BREAKING NEWS: Tiffany Fong’s Elbow Crushes Jimmy Kimmel’s Ratings—Disney is still acting retarded.
- Mike Honcho

- Sep 24
- 3 min read

LOS ANGELES, CA — In what media insiders are calling “the most humiliating defeat since NBC greenlit Lopez Tonight,” Tiffany Fong’s elbow has single-handedly or single-jointedly annihilated Jimmy Kimmel Live! in ratings, pulling 136,000 likes on X while Kimmel struggles to lure 126,000 half-asleep viewers (including, reportedly, his dentist).
The devastating upset occurred days before Kimmel’s suspension over his Charlie Kirk remarks, a controversy that somehow involved the FCC, Trump, and at least three celebrities who haven’t mattered since Blockbuster closed.
Meanwhile, Tiffany just posted an elbow. No monologue. No celebrity guest reading lines about “that time on set.” Just skin, bend, and glory.
Fong’s Elbow Crushes Jimmy Kimmel: Public Reactions to the Elbow’s Meteoric Rise
“It’s got more range than Jimmy’s entire writing staff,” said one X user, zooming in on the elbow crease like it was a Zapruder film.
“Kimmel’s show is a stale decaf latte. Disney hire Conan, force that guy to work till he dies, I heard he needs a friend. Dance Moneys, dance for the public!"
The elbow? Triple espresso. Straight to the funny bone,” wrote another.
“I’d rather watch two hours of live elbow on that pretty girl than five minutes of Jimmy fake-laughing at Matt Damon jokes,” confessed a barista who once accidentally turned on ABC after The Bachelor.
Disney’s clearly tone deaf and or terribly retarded.
Despite Tiffany’s elbow outperforming Kimmel’s primetime production, Disney announced Kimmel’s triumphant return. “We’ve had thoughtful conversations with Jimmy,” an ABC executive claimed, notably failing to add, “and we have definitely not seen the elbow.”
Leaked internal memos suggest panic: “What if the elbow starts a podcast?”

□ □ □ □ □

- _DESCRIPTION OF THE TASK_: From the article about Tiffany Fong's elbow, pull out the passage starting at "The elbow? Triple" and ending at "after The Bachelor.", word for word.

□ □ □ □ □

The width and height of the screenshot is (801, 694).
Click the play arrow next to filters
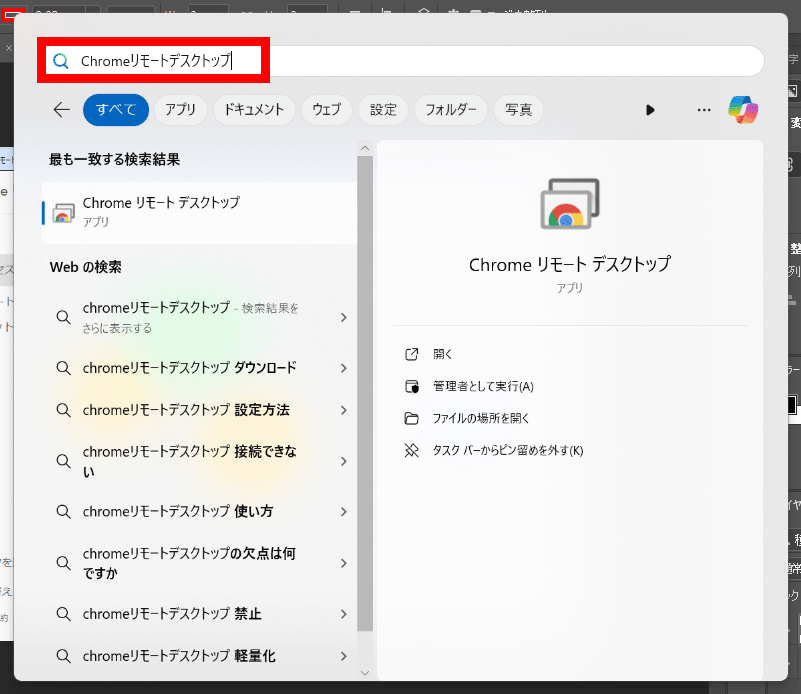pos(650,110)
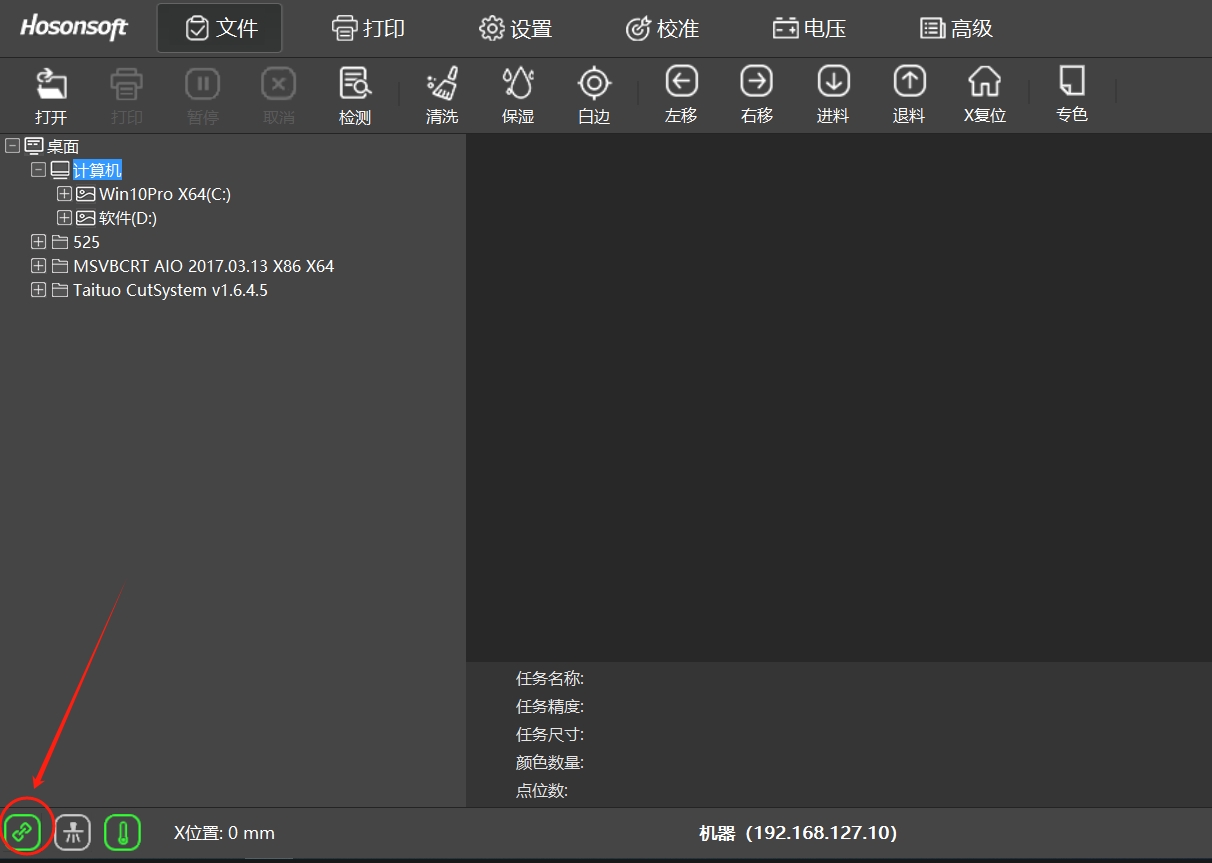Image resolution: width=1212 pixels, height=863 pixels.
Task: Move carriage left with 左移 arrow
Action: (681, 82)
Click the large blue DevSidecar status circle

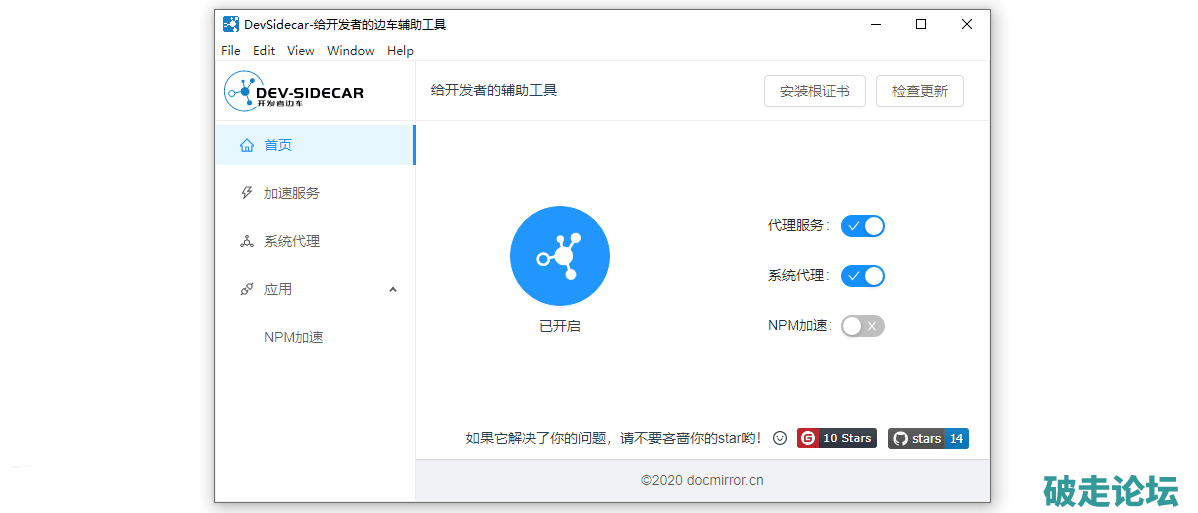coord(559,256)
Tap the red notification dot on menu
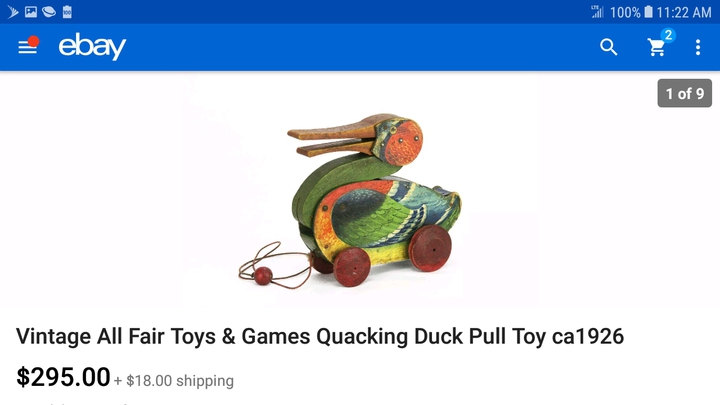The height and width of the screenshot is (405, 720). [x=33, y=41]
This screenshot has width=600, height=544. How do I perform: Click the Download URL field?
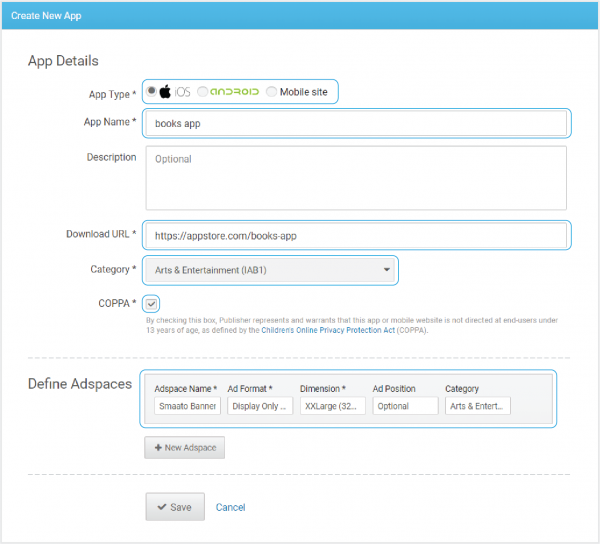pyautogui.click(x=356, y=235)
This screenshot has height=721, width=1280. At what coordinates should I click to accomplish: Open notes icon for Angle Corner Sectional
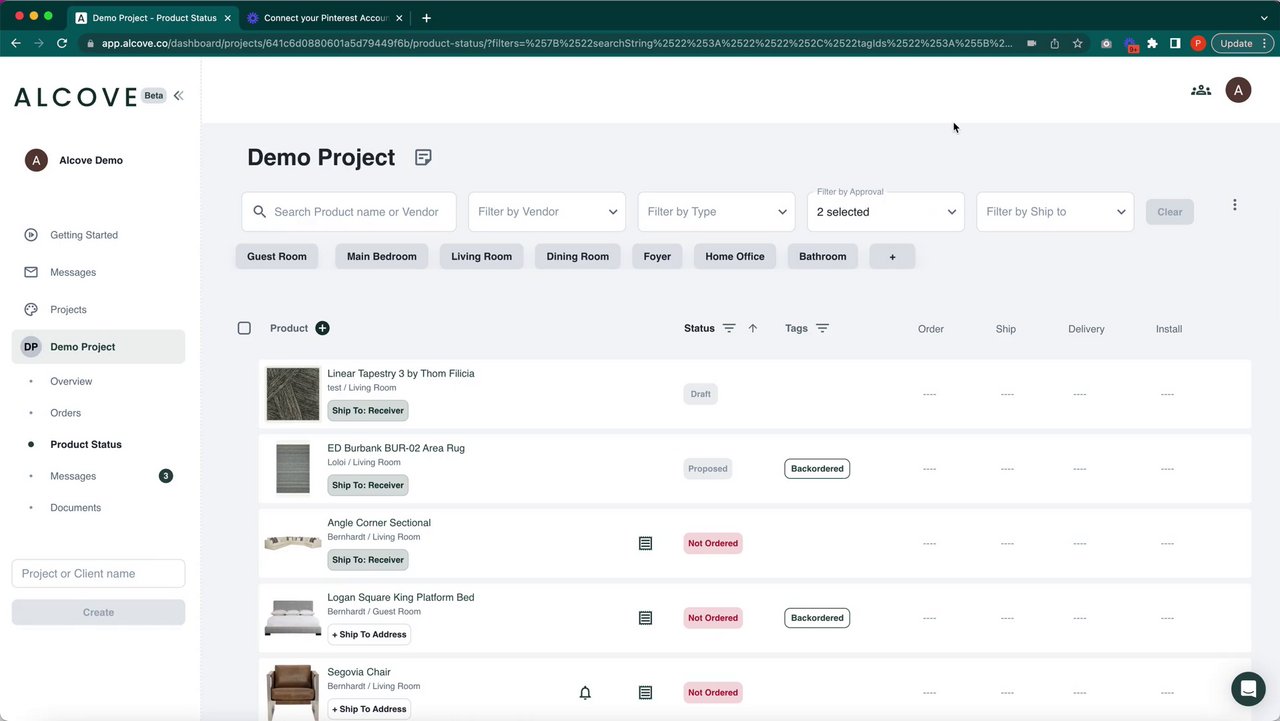coord(645,543)
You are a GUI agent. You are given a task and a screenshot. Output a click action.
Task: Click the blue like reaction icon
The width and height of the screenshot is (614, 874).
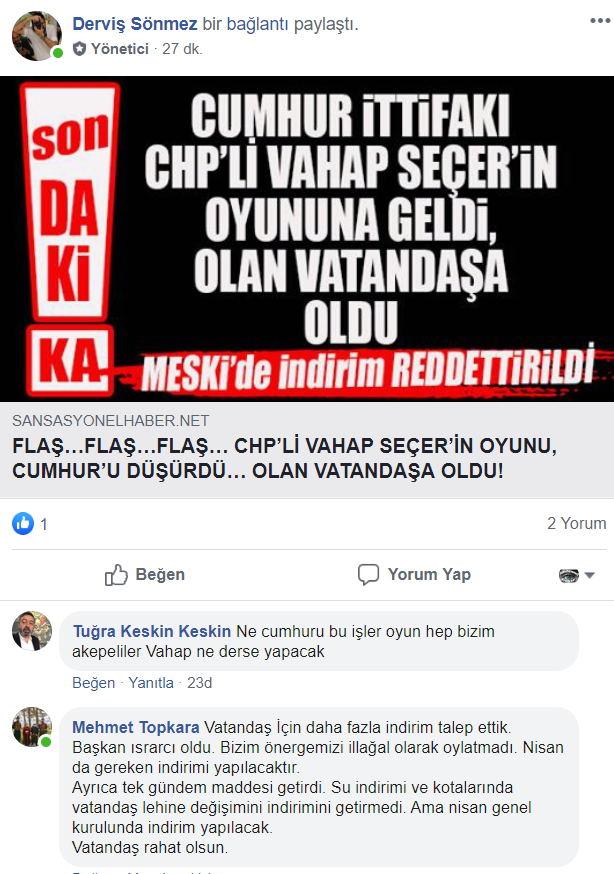pos(23,523)
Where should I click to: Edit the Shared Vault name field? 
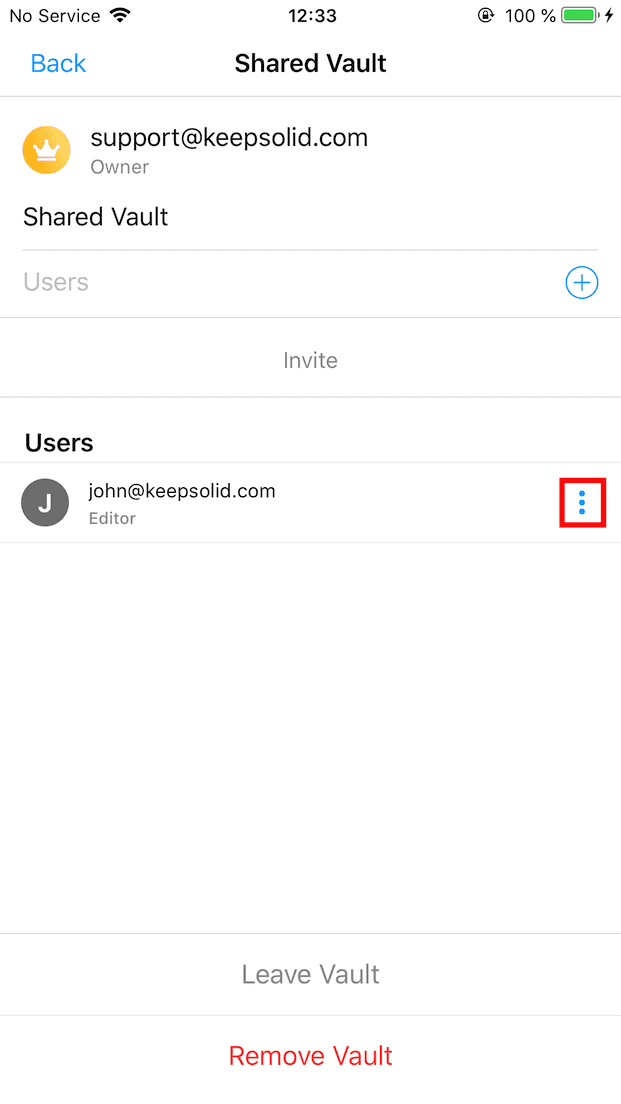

□ □ □ □ □

- _THE ANSWER_:
The elbow? Triple espresso. Straight to the funny bone,” wrote another.
“I’d rather watch two hours of live elbow on that pretty girl than five minutes of Jimmy fake-laughing at Matt Damon jokes,” confessed a barista who once accidentally turned on ABC after The Bachelor.